Interlayer exchange coupling between FeCo and Co ultrathin films through Rh(001) spacers

Abstract

Using spin density functional theory (SDFT) calculations, we have studied the magnetic states, including collinear and noncollinear magnetic interlayer coupling, of ${\mathrm{Fe}}_{1\ensuremath{-}x}{\mathrm{Co}}_{x}$ ultrathin films sandwiching Rh(001) layers. We found very large values for the interlayer exchange coupling (IEC) in $\mathrm{Co}/{\mathrm{Rh}}_{n}/\mathrm{Co}$ or ${(\mathrm{FeCo})}_{m}/{\mathrm{Rh}}_{n}/\mathrm{Co}$ structures as compared to, e.g., Ag or Au spacer layers. The IEC oscillates with the Rh spacer thickness showing a transition between strong antiferromagnetic and ferromagnetic coupling between five- and seven-layer thickness of the Rh film.
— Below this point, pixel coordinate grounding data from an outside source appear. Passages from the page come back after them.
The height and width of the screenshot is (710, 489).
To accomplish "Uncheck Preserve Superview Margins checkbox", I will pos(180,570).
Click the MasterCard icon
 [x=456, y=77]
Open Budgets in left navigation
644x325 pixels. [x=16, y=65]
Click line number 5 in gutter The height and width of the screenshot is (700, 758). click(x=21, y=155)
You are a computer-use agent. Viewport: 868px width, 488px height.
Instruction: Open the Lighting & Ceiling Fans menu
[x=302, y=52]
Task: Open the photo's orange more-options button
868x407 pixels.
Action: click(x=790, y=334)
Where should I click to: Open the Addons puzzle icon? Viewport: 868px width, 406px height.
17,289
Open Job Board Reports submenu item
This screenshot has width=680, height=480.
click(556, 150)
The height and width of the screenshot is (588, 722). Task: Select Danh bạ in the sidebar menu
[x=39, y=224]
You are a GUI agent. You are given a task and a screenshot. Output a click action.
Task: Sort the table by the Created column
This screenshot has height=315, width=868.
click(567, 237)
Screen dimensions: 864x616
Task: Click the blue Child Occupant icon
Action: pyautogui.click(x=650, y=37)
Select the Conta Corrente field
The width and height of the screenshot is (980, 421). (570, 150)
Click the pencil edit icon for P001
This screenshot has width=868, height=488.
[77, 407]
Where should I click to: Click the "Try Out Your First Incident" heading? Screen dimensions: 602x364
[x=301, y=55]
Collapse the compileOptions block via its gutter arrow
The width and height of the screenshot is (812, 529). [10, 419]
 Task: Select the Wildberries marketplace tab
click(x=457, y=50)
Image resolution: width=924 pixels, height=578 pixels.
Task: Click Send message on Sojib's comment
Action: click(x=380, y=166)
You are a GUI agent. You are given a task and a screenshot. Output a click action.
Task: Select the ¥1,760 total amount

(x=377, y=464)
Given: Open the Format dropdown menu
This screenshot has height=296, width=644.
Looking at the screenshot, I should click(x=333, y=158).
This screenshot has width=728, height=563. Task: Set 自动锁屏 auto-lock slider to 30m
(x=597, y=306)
Moreover, depending on the thickness of the FeCo film, a reorientation transition between in-plane and out-of-plane easy axis was found when spin-orbit coupling is considered in the calculations. This result suggests that, for specific arrangements such as ${(\mathrm{FeCo})}_{2}/{\mathrm{Rh}}_{5}/\mathrm{Co}$ structures, a competition between IEC and magnetic anisotropy of coupled films may result in noncollinear ordering. This possibility was studied with constrained, noncollinear SDFT calculations and the results were mapped onto a classical spin model to explore the richness of spin structures that can arise in these multilayer systems.